■ **Task brief**
What is needed is an exact copy of the lines from the one containing "This screenshot has" through the last line of the records below, with no pictures.

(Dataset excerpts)
....
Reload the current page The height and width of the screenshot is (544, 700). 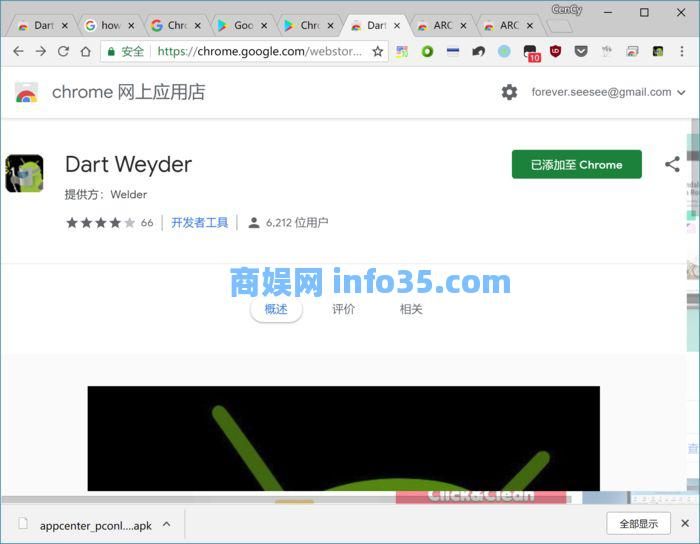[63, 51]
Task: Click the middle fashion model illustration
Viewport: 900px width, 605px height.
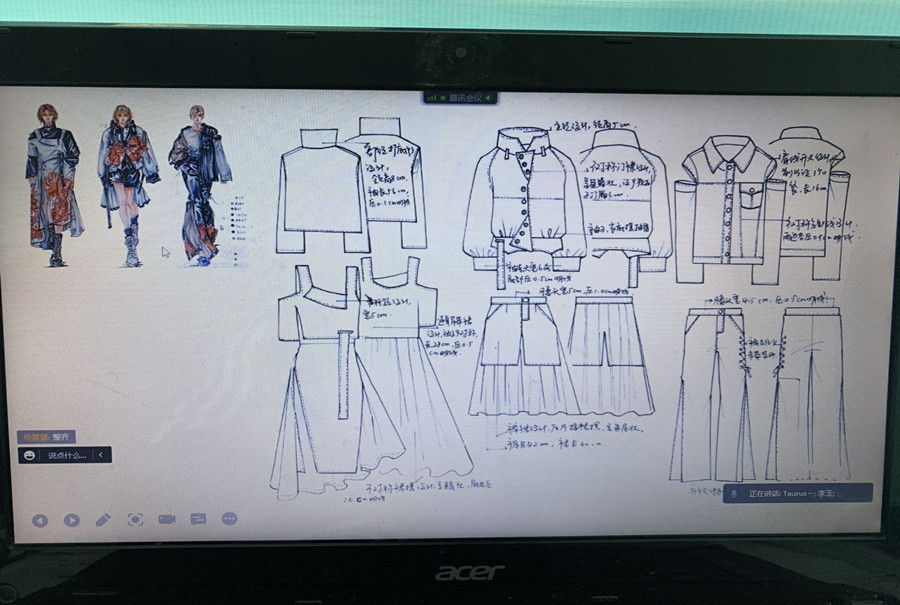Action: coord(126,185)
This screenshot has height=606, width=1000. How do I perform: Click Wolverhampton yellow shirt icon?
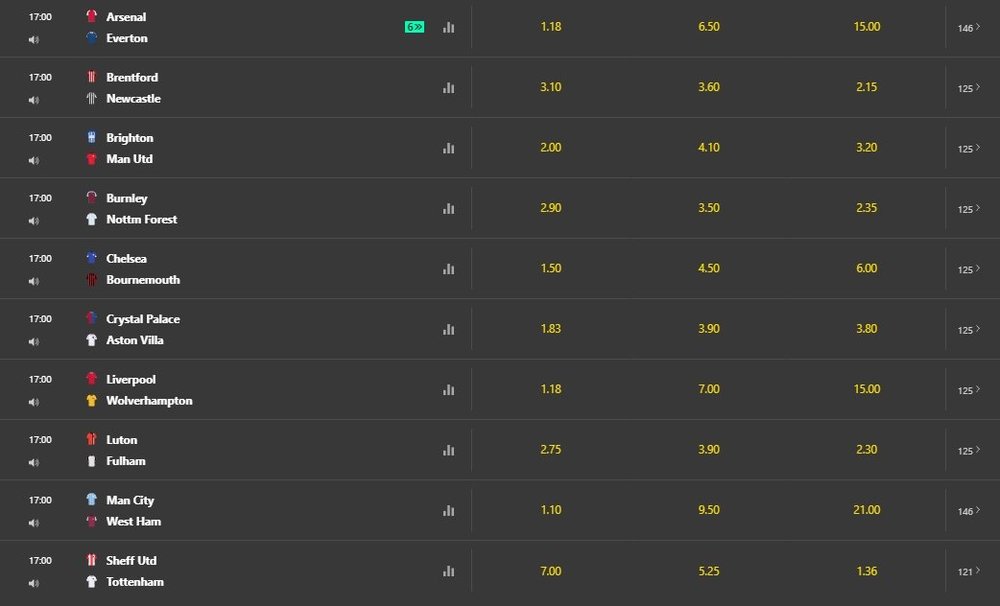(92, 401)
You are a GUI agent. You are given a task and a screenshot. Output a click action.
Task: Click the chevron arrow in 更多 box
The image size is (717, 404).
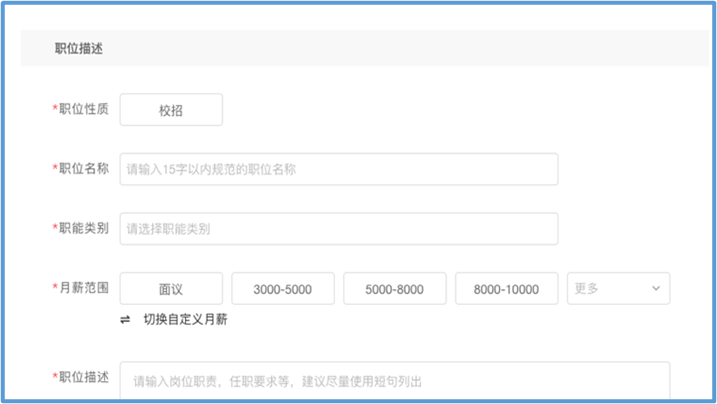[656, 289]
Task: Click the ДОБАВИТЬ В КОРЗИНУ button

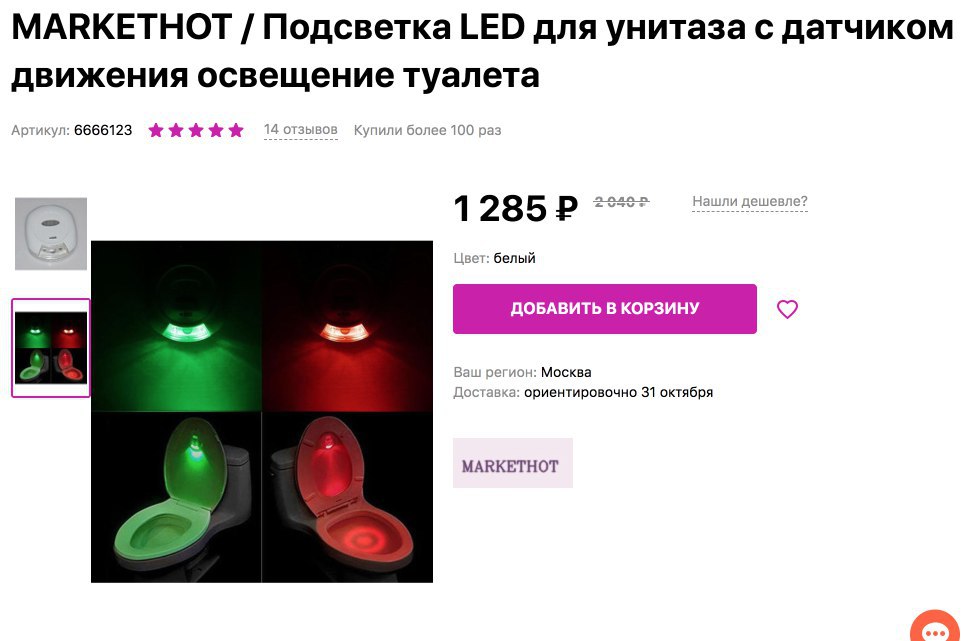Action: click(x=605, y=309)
....
■ **Answer space**
This screenshot has height=606, width=1000. How do I perform: Click Wolverhampton yellow shirt icon?
(92, 401)
You are a GUI agent. You are given a task and a screenshot. Output a click action.
Task: Click the chevron arrow in 更多 box
The image size is (717, 404).
[656, 289]
Task: Click the ДОБАВИТЬ В КОРЗИНУ button

Action: click(x=605, y=309)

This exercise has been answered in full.